Горизонт с утра задергивало желтоватою мутью. Воздух становился так сух, что колом входил в горло. К концу работы он был полон мельчайшей, крепко просоленной глинистой пыли, мгновенно схватывавшейся на губах черною коркой. Солнце почти исчезало, делались сумерки, и казалось, что не ветер, а вся земля гудит, вздрагивает и воет от тоски и непомерного напряжения. Пучки сухой травы и шары перекати-поля с жалобным визгом неслись над землею. Сухой горчащий запах древних могильников проникал во все щели.
Как-то я работал во вторую, один. Вслушиваясь в застенный вой, думал, что придется ночевать тут же, на верстаке. Жутко, правда, как заживо похороненному, но… Не идти же?
Вдруг хлопает дверь и через порог вваливается сварочная брезентуха с тряпочным кляпом вместо головы на плечах.
— Вольно! — хрипит. — Отставить туш и всякое низкопоклонство.
— Маэстро!
Закрыл я за ним дверь, рубашку помог размотать с головы…
— Ты чего это?
— Да вот, — говорит, — пиво в ларьке кончилось, скукота. Форсункой решил заняться.
Форсунку изолировщики принесли еще вчера утром. Сулили ящик коньяка, златые горы и бронзовый бюст в назиданье потомкам.
— Бюст — это вещь! — соглашался Маэстро. — Но чем я тебе расточу такой профиль, чем?
И начальство, специально прибывшее из поселка, только кивало печально: да, нечем.
А сегодня вот… Рожа у него и под рубашкой оказалась вся в черных полосах, в пятнах. Мы на нее чуть не половину питьевого бачка вылили. Потом заварили солоноватого, поскрипывающего на зубах чайку — горлянки прополоскать.

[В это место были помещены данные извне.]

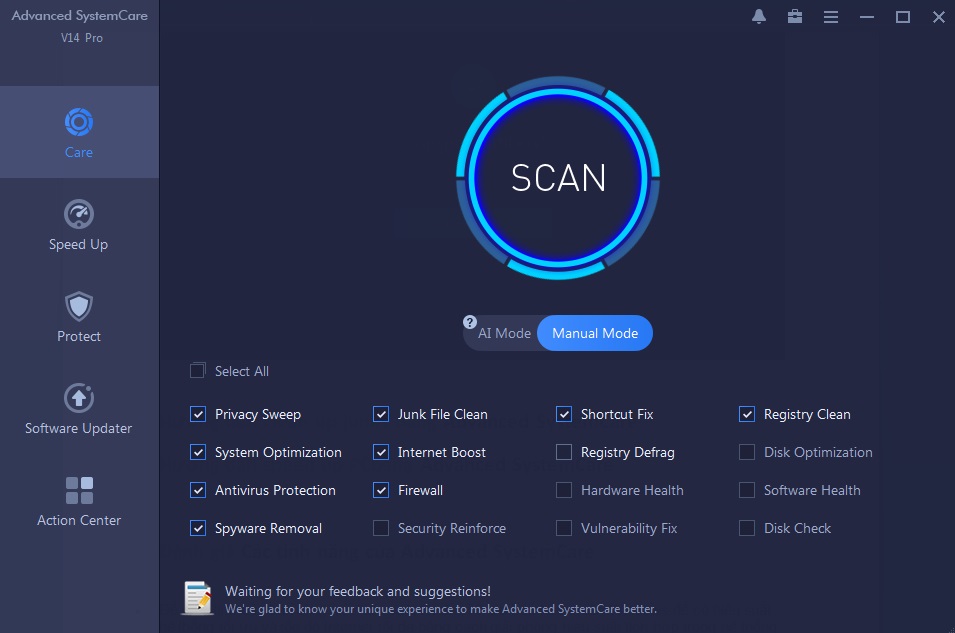This screenshot has height=633, width=955.
Task: Select the Care section in the sidebar
Action: 79,131
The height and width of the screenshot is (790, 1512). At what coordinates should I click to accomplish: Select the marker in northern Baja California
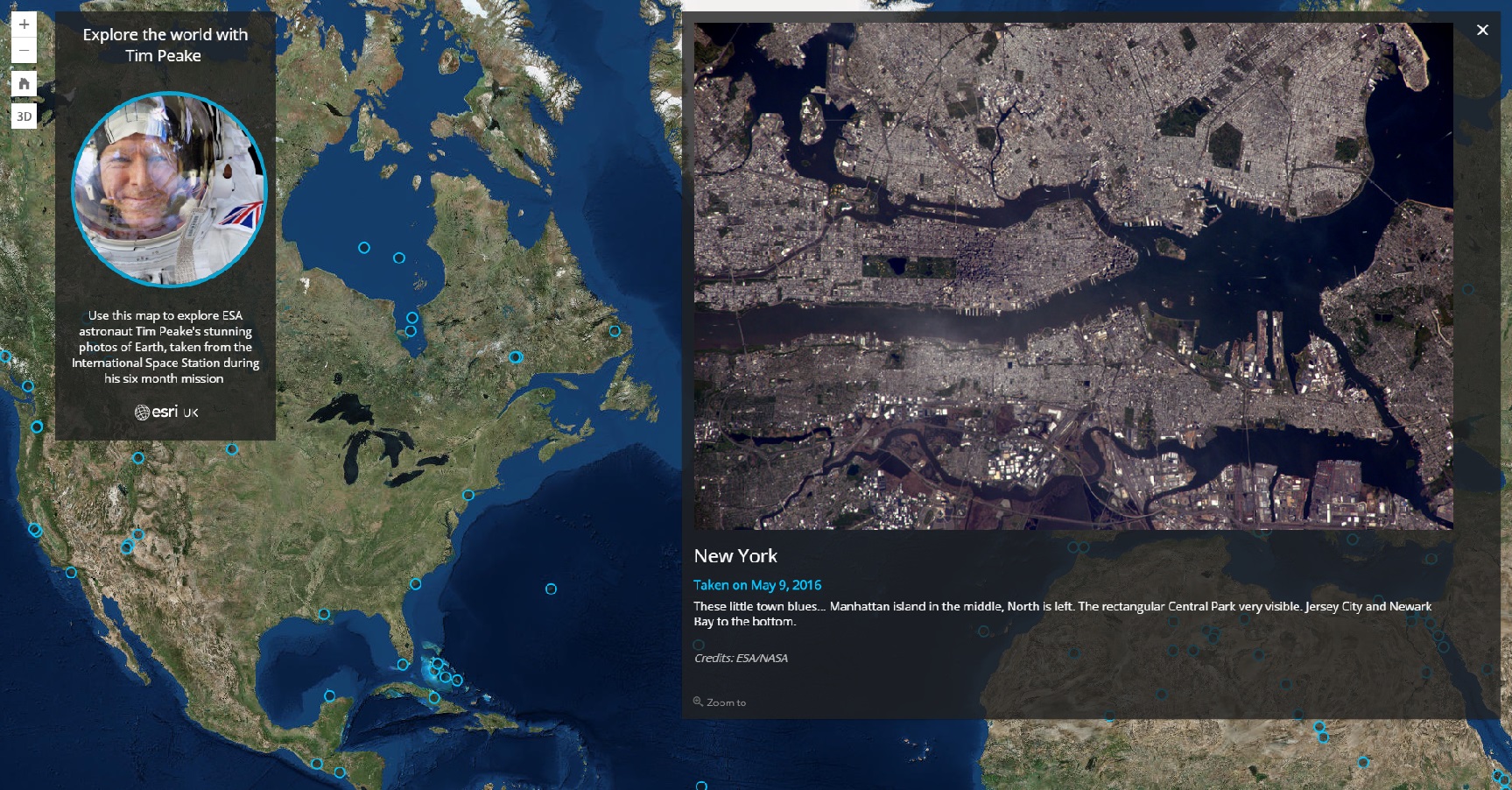(71, 573)
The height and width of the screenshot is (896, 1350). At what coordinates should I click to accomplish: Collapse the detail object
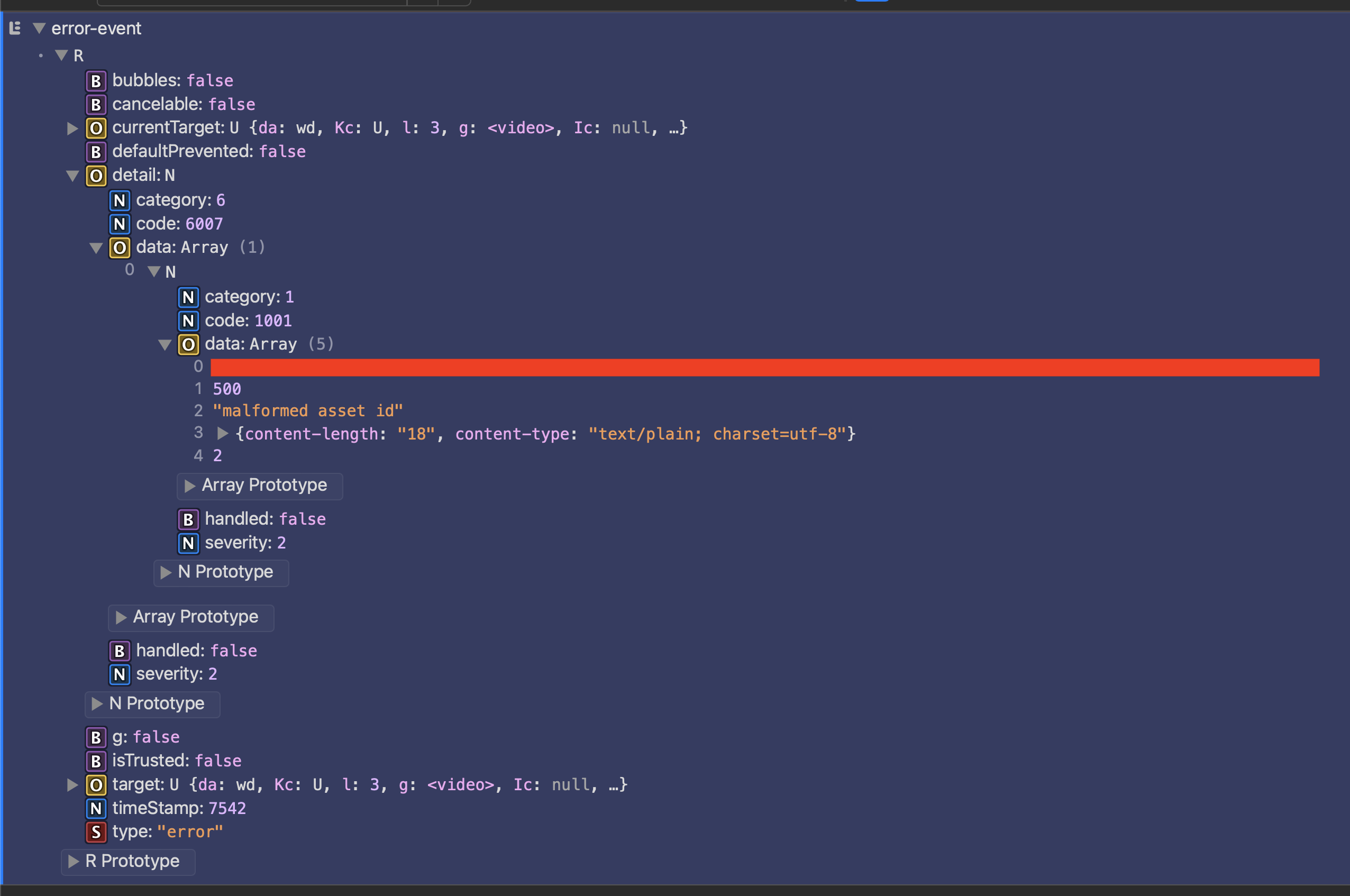click(72, 176)
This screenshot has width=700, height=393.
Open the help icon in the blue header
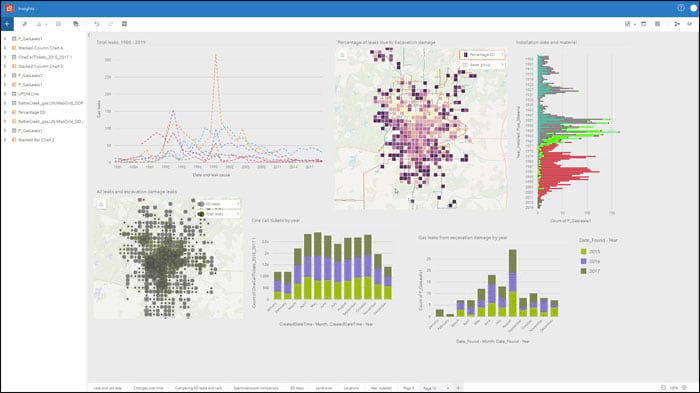click(x=680, y=8)
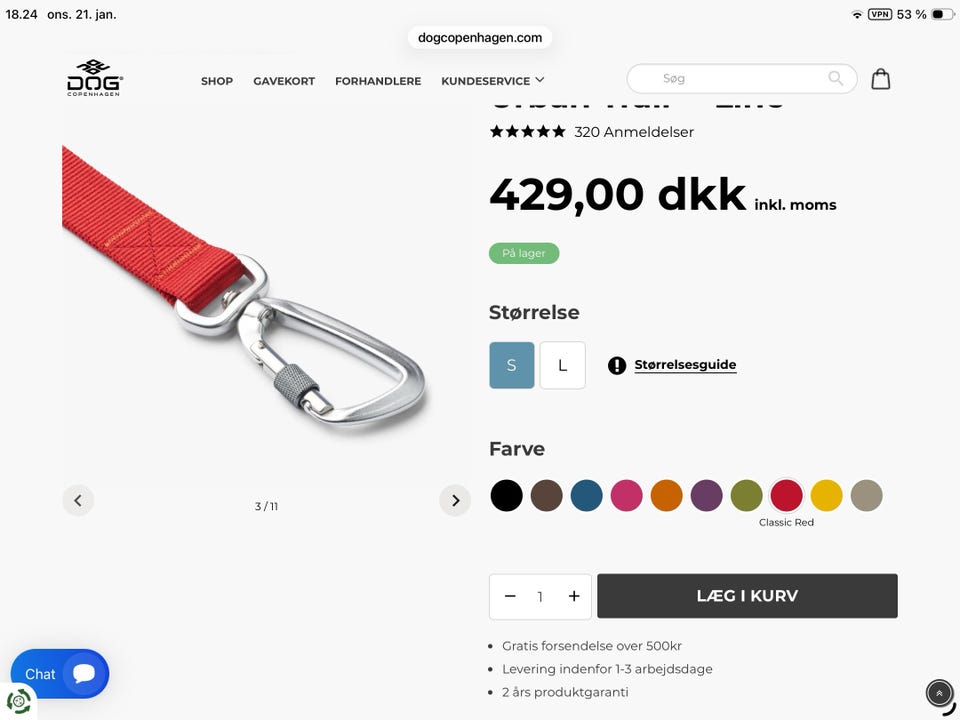Select size S option
Image resolution: width=960 pixels, height=720 pixels.
pyautogui.click(x=512, y=366)
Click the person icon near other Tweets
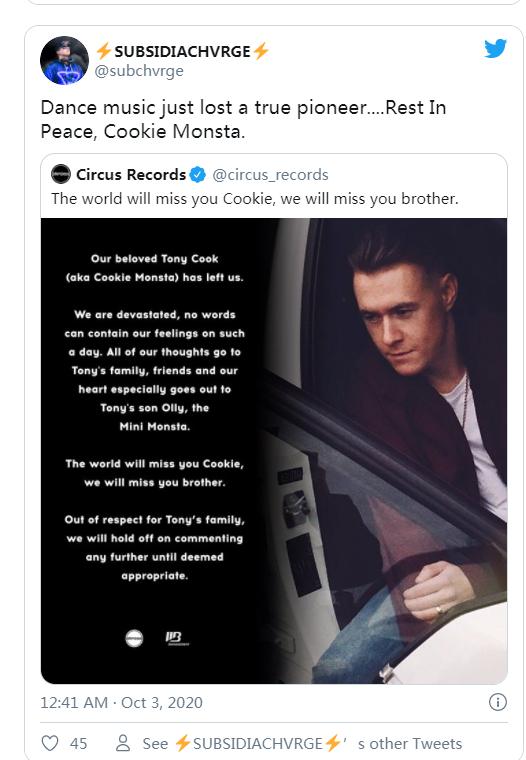 tap(123, 743)
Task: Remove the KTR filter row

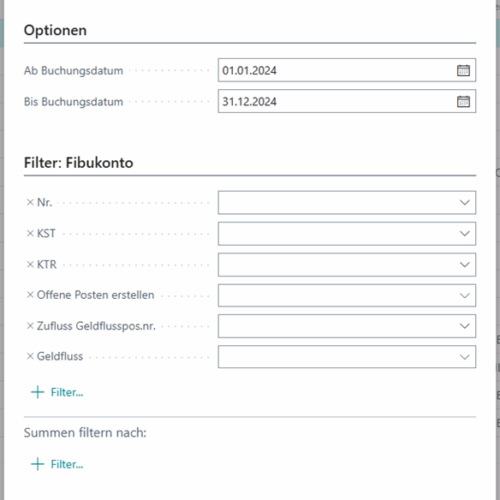Action: [x=30, y=264]
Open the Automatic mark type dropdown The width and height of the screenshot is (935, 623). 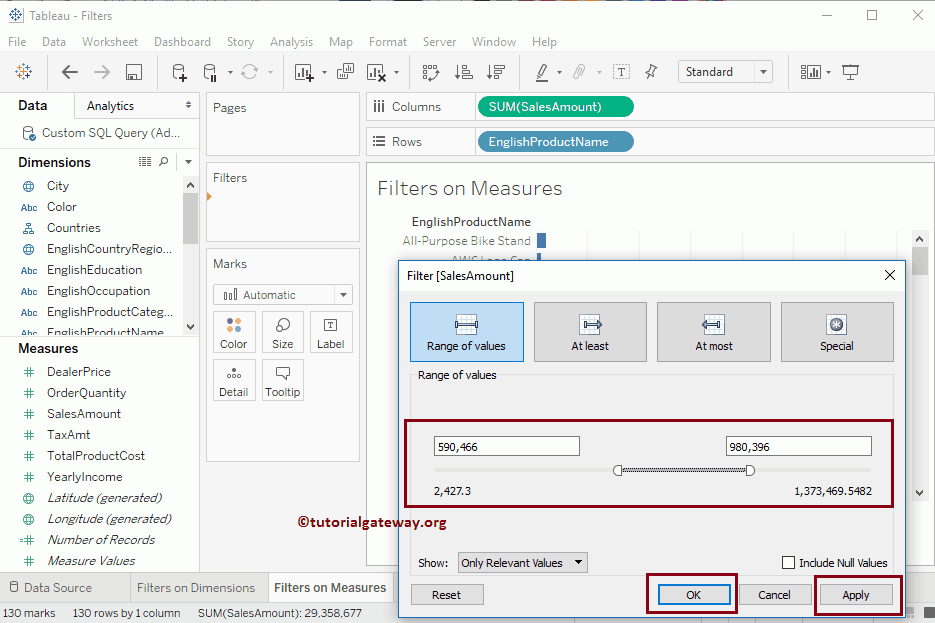[342, 294]
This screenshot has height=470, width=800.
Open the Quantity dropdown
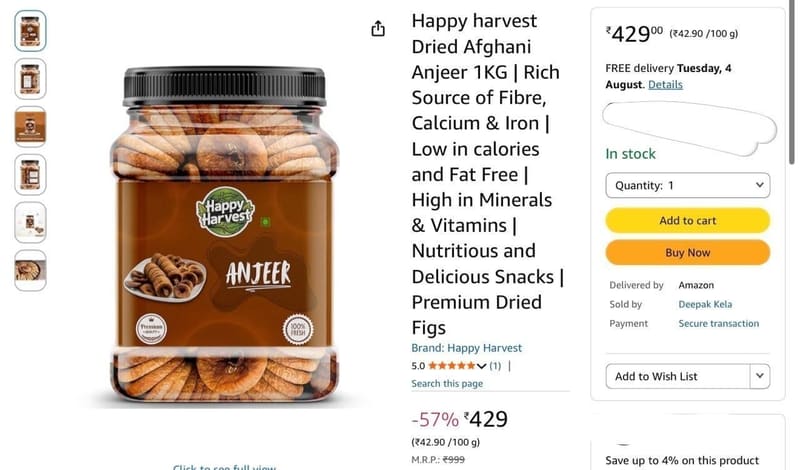point(687,185)
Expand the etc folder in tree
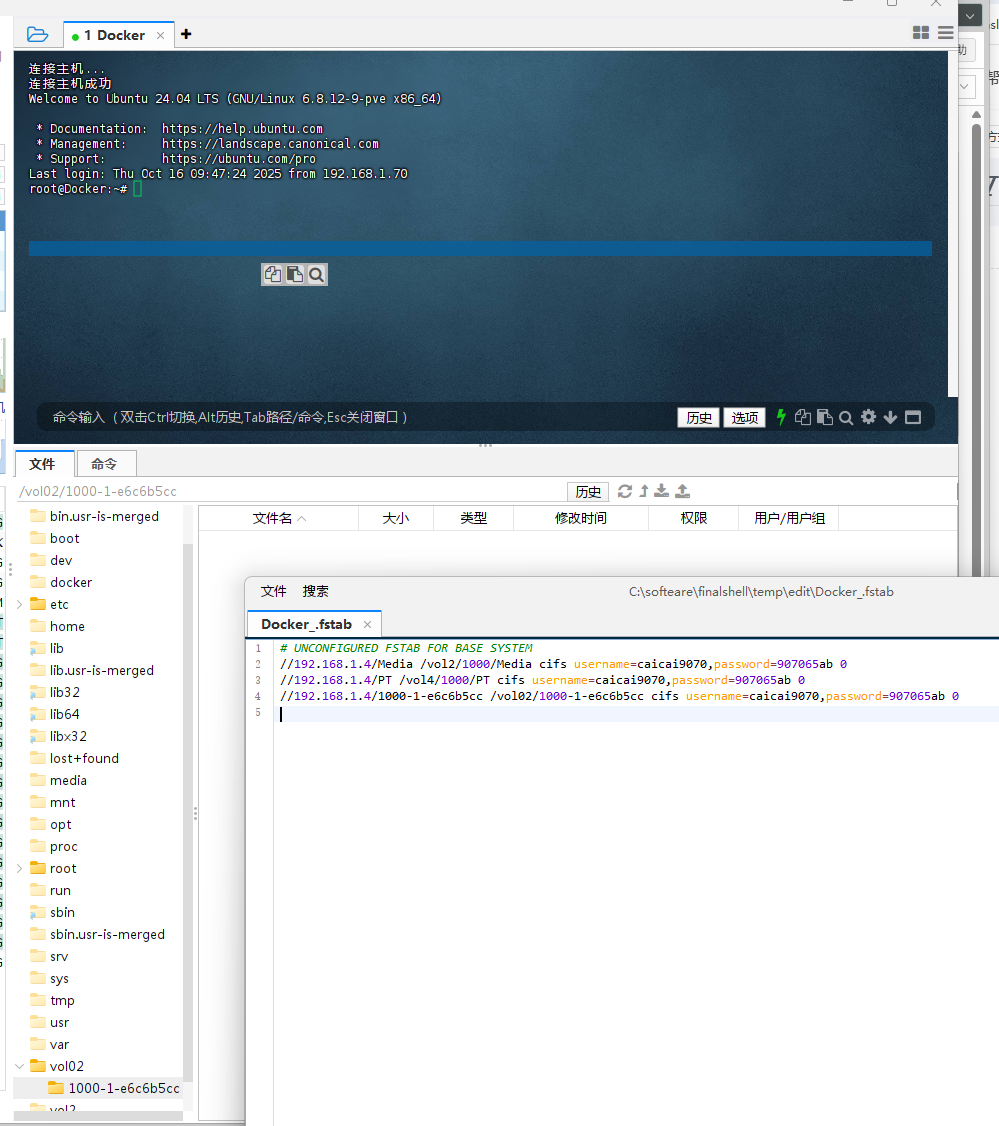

— Пешки, — ворчал Маэстро, прихлебывая этот чаек, — что они понимать могут? А я все ж таки уральской выучки змей, не абы как!
Напившись, разжег он паяльную лампу, зажал форсунку в тиски. Через пару минут средняя шейка ее посинела, стала краснеть…
— Хватай пассатижами, змей, рви! — завопил он.
Я машинально дернул и чуть не сел на пол — так легко разошлась форсунка на две половинки.